» **TRECHO SELECIONADO**
**********
Anos depois, quando já era supernumerário do Opus Dei e promotor de justiça, procurava colocar em prática os conselhos de São Josemaria, que sugeria desempenhar o trabalho profissional como serviço à sociedade, de modo especial a cada pessoa.

A biografia de Marcelo relata que “na difícil e desgastante tarefa de buscar elementos de condenação ou de absolvição de pessoas consideradas criminosas pela sociedade, Marcelo fez resplandecer o seu profundo amor ao ser humano, a quem enxergava a imagem do Senhor. Um amor que se tornava concreto, sobretudo, pelo homem mais ferido pelo pecado, escravizado pelas consequências de seus crimes, a quem desejava ver restituída a liberdade plena dos filhos de Deus. Nesta escolha de vida do Marcelo encontramos o olhar misericordioso de Jesus ao anunciar: ‘Não são os homens de boa saúde que necessitam de médico, mas sim os enfermos. Não vim chamar à conversão os justos, mas sim os pecadores’ (Lc 5,31-32)”.

A amiga Katiely Michielin recorda que: “Numa conversa com Marcelo, questionei a escolha pelo Direito Penal e fiquei pasma com a resposta, com o seu posicionamento cheio de compaixão e misericórdia. Entendi sua escolha, mas não sei como ele conseguia equilibrar a paz interior, a manutenção da fé e a esperança diante de tantos crimes e crueldades”.

“Este respeito incondicional à humanidade presente em cada pessoa restou evidente na ocasião em que, após obter uma justa condenação para o autor de um delito, fez algo inusitado: foi em busca do apenado a fim de dar-lhe conselhos, para que dedicasse o tempo que passaria no cárcere a refletir sobre sua vida e, principalmente, buscasse a Deus. Assim, foi além do que lhe era exigível, ou seja, mais que justo (trabalhou competentemente), foi caridoso (preocupou-se com a alma do próximo, sem olhar tanto para seus erros, mas também sem compactuar com eles ou diminuir-lhe a responsabilidade por seus atos e a correspondente necessidade de reparação, conforme a justiça dos homens). Tal detalhe de caridade somente veio a público durante a homilia da Missa de Sétimo dia, quando o celebrante contou o fato, que Marcelo, humildemente, deixou escondido (tinha confidenciado à avó paterna)”.
**********
» **DADOS APRESENTADOS**
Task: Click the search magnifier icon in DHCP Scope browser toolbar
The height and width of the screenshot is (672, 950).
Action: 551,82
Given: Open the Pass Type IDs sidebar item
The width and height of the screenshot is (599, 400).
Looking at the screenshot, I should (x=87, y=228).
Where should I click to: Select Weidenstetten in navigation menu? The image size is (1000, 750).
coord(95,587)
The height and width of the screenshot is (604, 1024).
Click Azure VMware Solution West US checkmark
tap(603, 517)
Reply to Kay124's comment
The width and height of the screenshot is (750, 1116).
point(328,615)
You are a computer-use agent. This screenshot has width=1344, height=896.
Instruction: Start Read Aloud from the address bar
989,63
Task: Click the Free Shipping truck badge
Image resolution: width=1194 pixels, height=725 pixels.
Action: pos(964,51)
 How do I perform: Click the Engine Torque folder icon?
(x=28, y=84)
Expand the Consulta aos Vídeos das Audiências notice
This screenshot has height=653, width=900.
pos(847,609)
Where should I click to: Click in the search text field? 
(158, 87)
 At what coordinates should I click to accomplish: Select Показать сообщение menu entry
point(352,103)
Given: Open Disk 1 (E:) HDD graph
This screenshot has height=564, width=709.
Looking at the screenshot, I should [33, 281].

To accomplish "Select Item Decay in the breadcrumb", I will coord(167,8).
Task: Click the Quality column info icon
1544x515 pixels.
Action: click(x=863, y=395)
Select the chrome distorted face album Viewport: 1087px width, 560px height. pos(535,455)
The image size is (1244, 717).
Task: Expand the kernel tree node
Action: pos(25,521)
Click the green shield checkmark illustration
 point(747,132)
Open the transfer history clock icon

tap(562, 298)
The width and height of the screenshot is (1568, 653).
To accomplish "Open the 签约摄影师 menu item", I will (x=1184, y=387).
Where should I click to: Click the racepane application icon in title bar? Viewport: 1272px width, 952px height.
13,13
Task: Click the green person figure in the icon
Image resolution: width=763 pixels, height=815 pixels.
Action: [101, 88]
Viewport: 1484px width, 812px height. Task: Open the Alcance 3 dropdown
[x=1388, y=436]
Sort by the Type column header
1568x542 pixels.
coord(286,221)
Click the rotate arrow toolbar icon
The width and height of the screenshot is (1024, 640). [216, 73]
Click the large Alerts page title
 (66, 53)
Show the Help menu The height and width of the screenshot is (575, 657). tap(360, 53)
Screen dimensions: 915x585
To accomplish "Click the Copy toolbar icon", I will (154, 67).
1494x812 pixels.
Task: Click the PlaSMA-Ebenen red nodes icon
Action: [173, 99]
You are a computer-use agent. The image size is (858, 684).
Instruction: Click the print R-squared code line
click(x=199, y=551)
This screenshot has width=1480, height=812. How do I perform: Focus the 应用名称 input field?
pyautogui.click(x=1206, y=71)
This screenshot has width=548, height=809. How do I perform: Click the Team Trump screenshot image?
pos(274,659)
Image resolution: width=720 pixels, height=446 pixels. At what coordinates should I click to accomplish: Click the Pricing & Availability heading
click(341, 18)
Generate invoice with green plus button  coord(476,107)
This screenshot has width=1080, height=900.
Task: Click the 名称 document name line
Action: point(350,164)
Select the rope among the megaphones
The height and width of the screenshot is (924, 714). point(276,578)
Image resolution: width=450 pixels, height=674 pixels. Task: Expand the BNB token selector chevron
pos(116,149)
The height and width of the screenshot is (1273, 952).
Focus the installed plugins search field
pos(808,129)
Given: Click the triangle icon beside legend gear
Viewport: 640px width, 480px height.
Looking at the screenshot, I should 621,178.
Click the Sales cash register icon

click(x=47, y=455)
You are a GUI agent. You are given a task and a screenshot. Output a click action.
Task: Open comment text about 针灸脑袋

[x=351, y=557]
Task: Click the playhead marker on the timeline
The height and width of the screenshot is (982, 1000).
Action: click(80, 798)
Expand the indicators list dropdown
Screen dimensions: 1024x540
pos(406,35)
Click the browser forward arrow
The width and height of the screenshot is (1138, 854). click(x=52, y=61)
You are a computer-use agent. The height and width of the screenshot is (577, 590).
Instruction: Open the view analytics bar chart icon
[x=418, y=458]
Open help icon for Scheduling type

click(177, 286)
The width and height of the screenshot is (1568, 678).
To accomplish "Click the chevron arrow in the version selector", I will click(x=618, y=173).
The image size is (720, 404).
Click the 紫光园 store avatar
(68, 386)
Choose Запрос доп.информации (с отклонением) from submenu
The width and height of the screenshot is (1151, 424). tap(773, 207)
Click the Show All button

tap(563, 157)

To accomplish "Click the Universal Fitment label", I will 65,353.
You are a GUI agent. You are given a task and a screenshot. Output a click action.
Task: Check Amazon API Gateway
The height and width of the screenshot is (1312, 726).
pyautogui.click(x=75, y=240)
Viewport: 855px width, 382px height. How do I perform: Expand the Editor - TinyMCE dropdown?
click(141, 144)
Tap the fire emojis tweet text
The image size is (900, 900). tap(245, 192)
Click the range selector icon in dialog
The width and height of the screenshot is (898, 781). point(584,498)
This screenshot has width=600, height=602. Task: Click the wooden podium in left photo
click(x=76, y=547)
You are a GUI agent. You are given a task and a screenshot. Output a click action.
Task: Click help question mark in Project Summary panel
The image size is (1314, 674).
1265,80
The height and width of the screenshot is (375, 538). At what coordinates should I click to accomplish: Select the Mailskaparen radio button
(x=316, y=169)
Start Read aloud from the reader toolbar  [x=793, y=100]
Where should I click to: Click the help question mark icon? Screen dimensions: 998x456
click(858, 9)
**********
» **RESOLVA O SEGUINTE**
1. Transcreva literalmente a parte do trecho que começa nas palavras "Anos depois, quando" e termina depois das palavras "a cada pessoa.".
2. Responda, com base no trecho:
(a) Que cargo Marcelo exercia quando já era supernumerário do Opus Dei?
(b) Que escolha de Marcelo foi questionada por Katiely Michielin?
(c) A quem Marcelo tinha confidenciado o fato de ter ido em busca do apenado?

» **RESPOSTAS POR TAREFA**
1.
Anos depois, quando já era supernumerário do Opus Dei e promotor de justiça, procurava colocar em prática os conselhos de São Josemaria, que sugeria desempenhar o trabalho profissional como serviço à sociedade, de modo especial a cada pessoa.

2.
(a) Promotor de justiça.
(b) A escolha pelo Direito Penal.
(c) À avó paterna.